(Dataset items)
........

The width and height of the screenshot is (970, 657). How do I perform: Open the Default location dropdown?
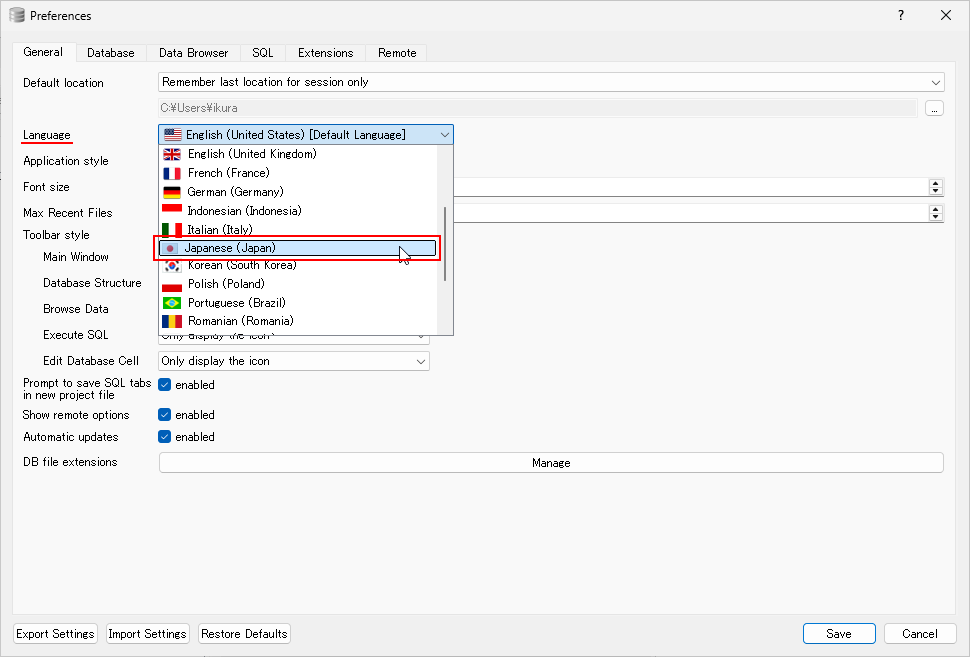[550, 83]
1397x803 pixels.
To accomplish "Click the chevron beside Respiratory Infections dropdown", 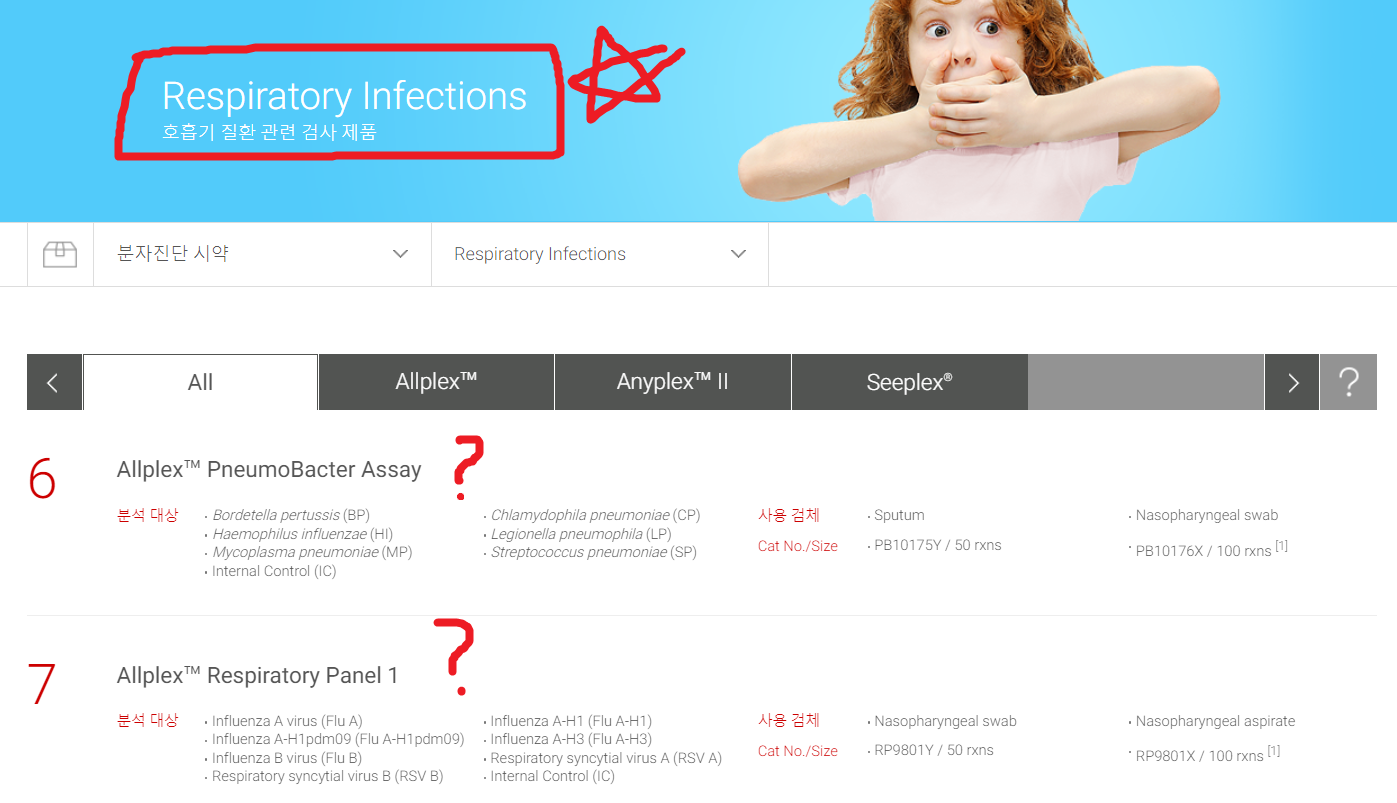I will pyautogui.click(x=739, y=254).
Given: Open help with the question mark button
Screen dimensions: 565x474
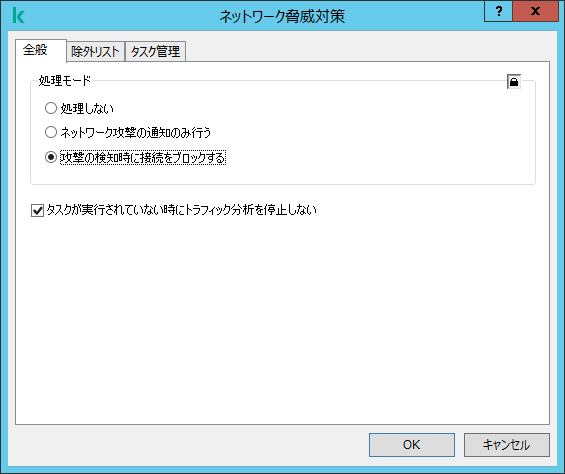Looking at the screenshot, I should pyautogui.click(x=499, y=11).
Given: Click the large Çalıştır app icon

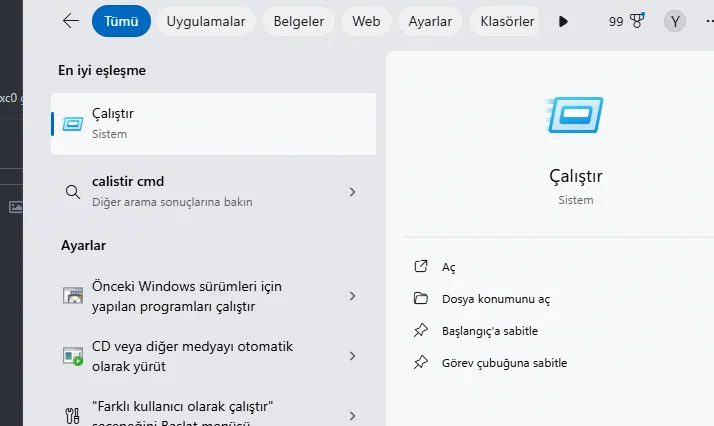Looking at the screenshot, I should (x=575, y=118).
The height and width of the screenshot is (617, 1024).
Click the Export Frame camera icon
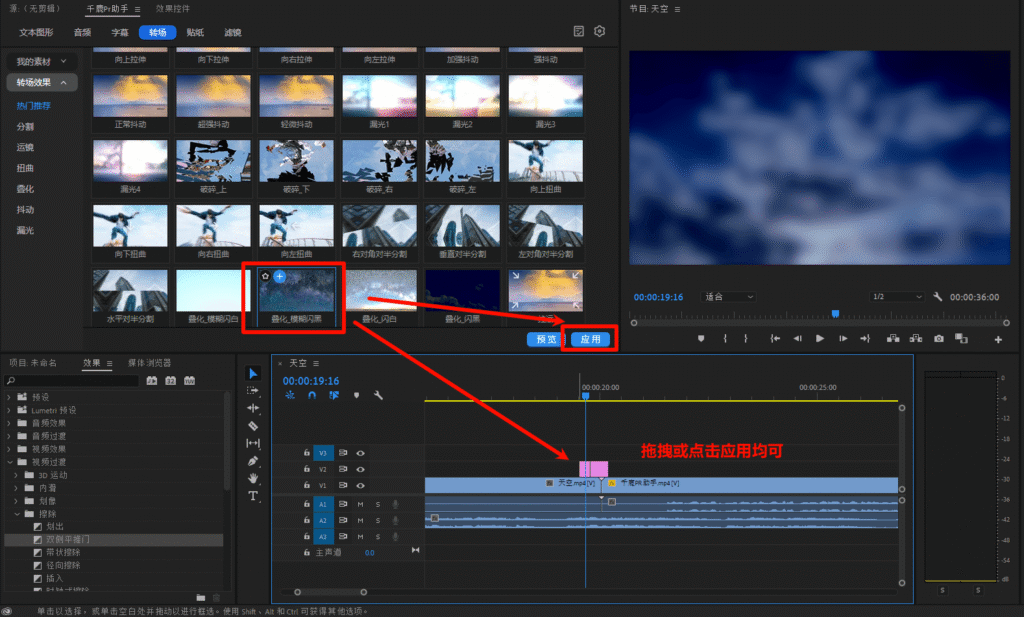939,339
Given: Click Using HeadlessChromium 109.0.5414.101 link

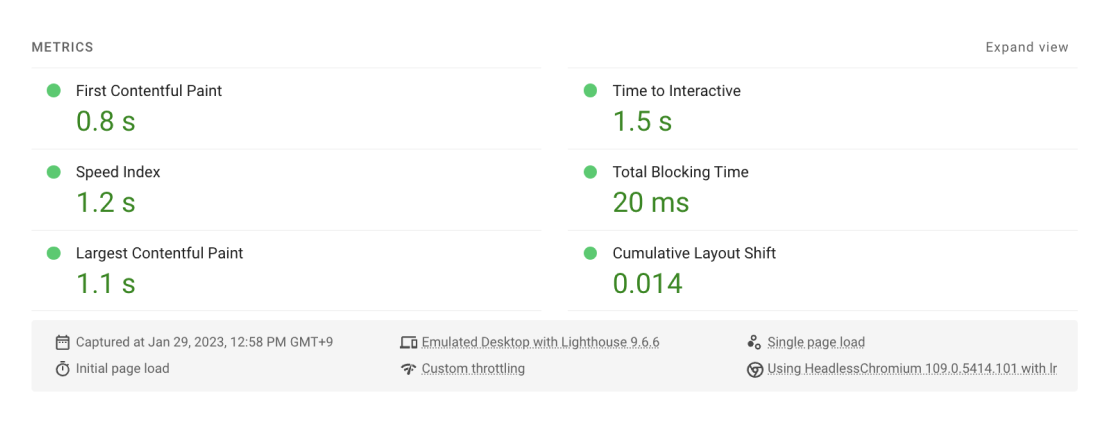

........

▸ TASK PROMPT
The required output is every line from the one containing "Screen dimensions: 565x474" through the last line of the data above, restated exactly and without pictures.

▸ OUTPUT FOR THIS TASK
Screen dimensions: 565x474
Looking at the screenshot, I should pyautogui.click(x=499, y=11).
Given: Click the large Çalıştır app icon

Looking at the screenshot, I should (x=575, y=118).
The height and width of the screenshot is (617, 1024).
Click the Export Frame camera icon
939,339
Given: Click Using HeadlessChromium 109.0.5414.101 link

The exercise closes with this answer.